Weekend getaway: Orange County’s Private Pool Villa in Coorg. The firm is also looking to expand in Vietnam and the Maldives.
Updated: Thu, Sep 25 2008. 10 06 PM IST
New Delhi: Bangalore-based Orange County Resorts and Hotels Ltd that currently owns two holiday resorts in Coorg and Kabini and manages another in Hassan, Karnataka, is in discussions with New York-based investment firm Trikona Capital Ltd, private equity (PE) firm ICICI Venture, and a few others to sell up to a 20% stake for around Rs60-70 crore.
Weekend getaway: Orange County’s Private Pool Villa in Coorg. The firm is also looking to expand in Vietnam and the Maldives.
This money will part-fund the Rs220 crore the firm plans to invest in upgrading existing properties and opening four more resorts in the next three years. Orange County is also looking to expand to locations in Vietnam and the Maldives.
“We expect our valuation to go up to Rs1,000 crore by 2012. We want a strong investment partner that will not onlybring in expertise in finance, marketing and operational management, thus giving that value-addition to our brand, but also invest with us in our future and overseas expansion,” said Abe T. Ramapuram, vice-chairman and director (finance) at Orange County in a phone interview from Bangalore on Wednesday. He added that an investor would be identified within the next two months.
Ramapuram said that the company has already acquired land for its four new Indian resorts that will open for business by 2011.
Aashish Kalra, co-founder and managing director of Trikona Capital, said his company does not comment on future business initiatives.
“We have, however, said we will invest $10 billion (Rs46,300 crore) in India over 10 years in real estate and infrastructure,” he added.
An ICICI Venture spokesperson declined to comment.
The Indian hospitality business has grown 25-30% annually in revenues over the past three years on the back of an expanding economy that encouraged more business travel and put more money in the hands of domestic consumers. The concept of short weekend breaks has gained popularity.

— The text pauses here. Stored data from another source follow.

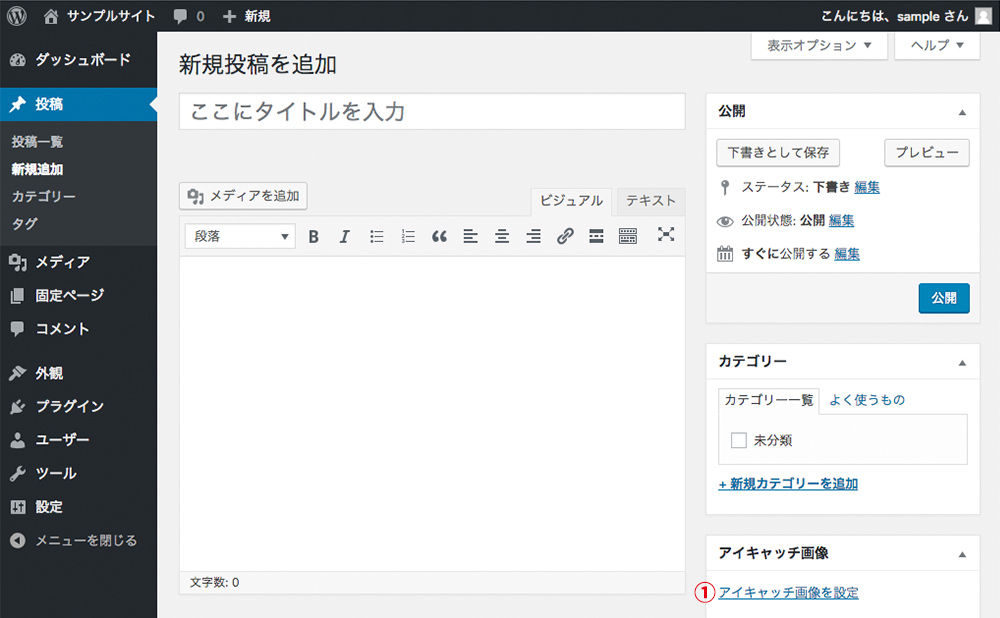Expand the 表示オプション screen options
Image resolution: width=1000 pixels, height=618 pixels.
point(819,45)
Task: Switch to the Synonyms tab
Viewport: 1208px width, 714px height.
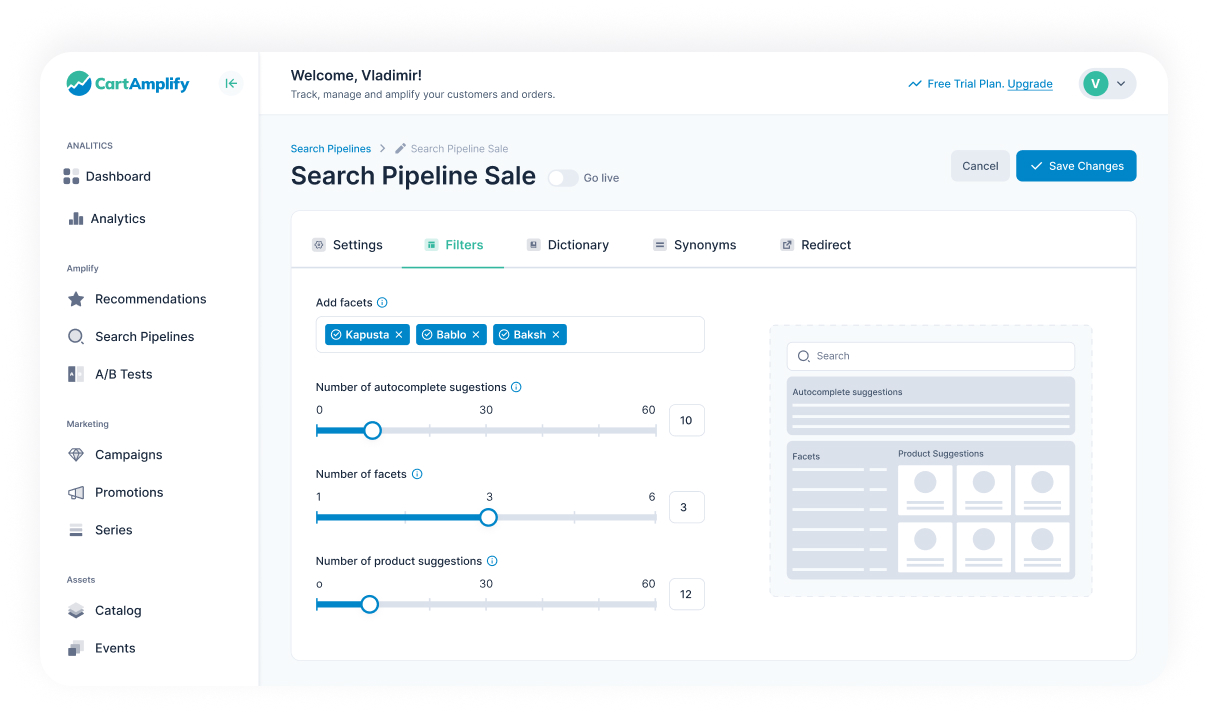Action: [x=694, y=245]
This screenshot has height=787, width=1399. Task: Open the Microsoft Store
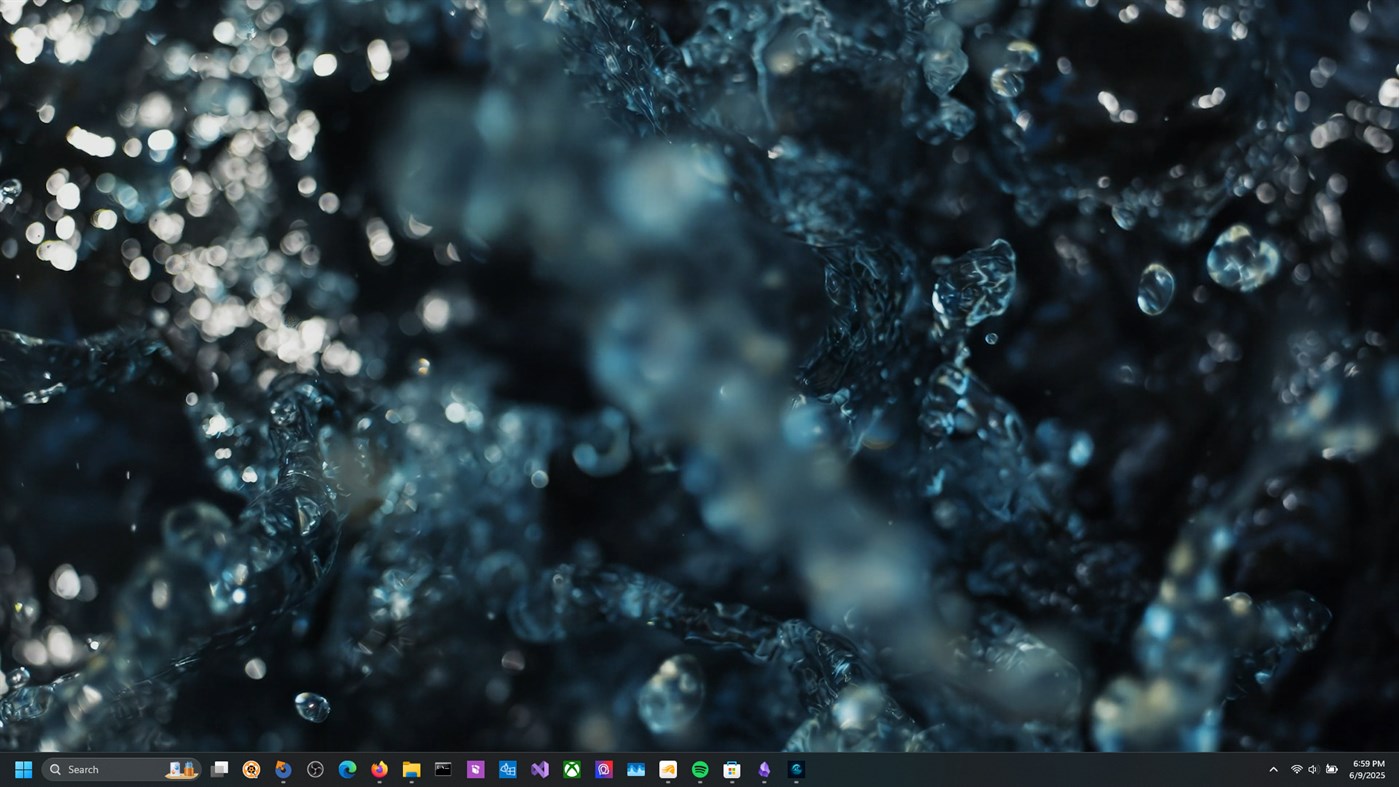click(730, 769)
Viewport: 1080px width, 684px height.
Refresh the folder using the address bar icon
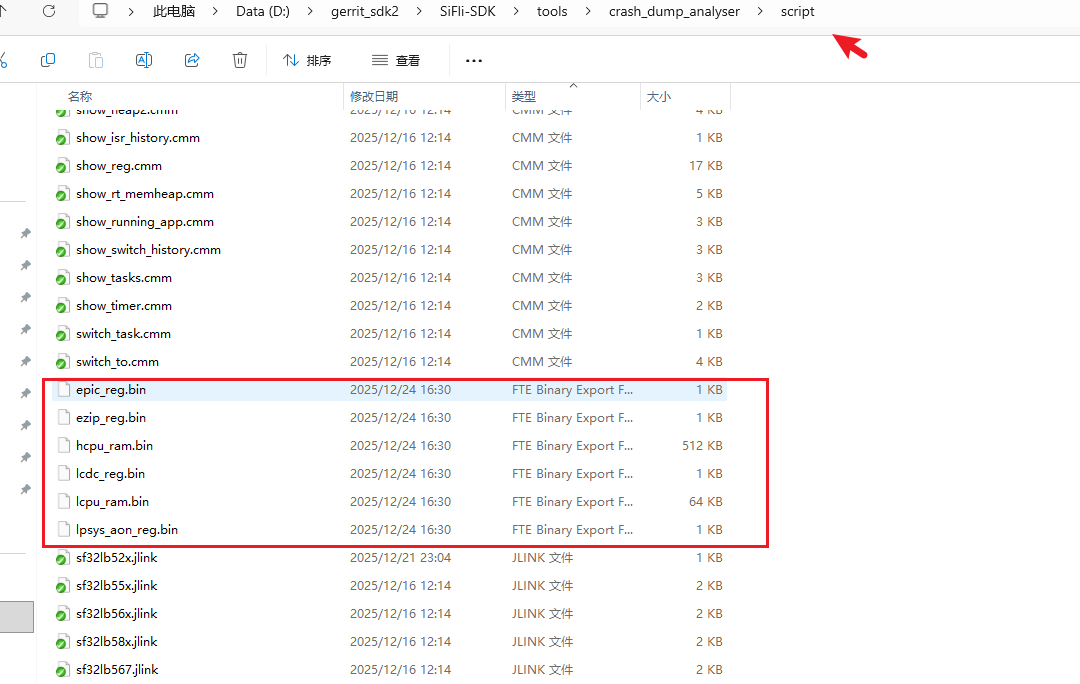(49, 11)
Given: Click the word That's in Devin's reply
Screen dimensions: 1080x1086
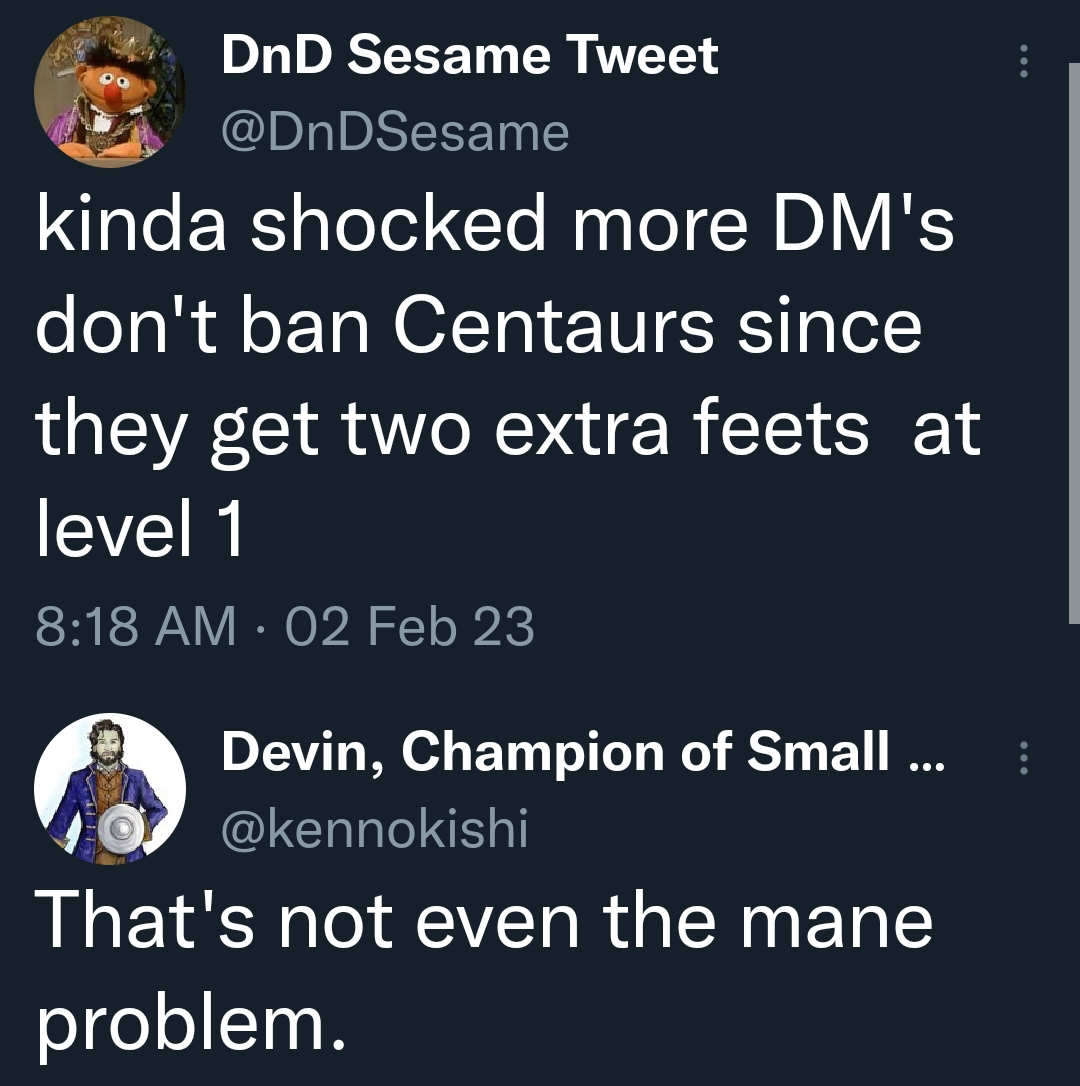Looking at the screenshot, I should (x=144, y=920).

Almost all of Orange County’s existing resorts are located within driving distance from Bangalore, India’s information technology hub.
An expert said that after infrastructure, PE firms would likely prefer to invest in any area that involves consumer spending.
“It is the right time for a one-two resort company like Orange County to bring in financial partners because they have been around for long, have well received properties, and will be able to replicate their model anywhere,” said Arun Natarajan, chief executive officer of Venture Intelligence, a research firm focused on PE and venture capital activity.
Orange County, which is privately held, claims its valuation is around Rs300-350 crore.
The company is part of the Ramapuram group, promoted by a family of seven brothers that also owns coffee and rubber plantations in Karnataka spanning 2,000 acres and valued at more than Rs200 crore.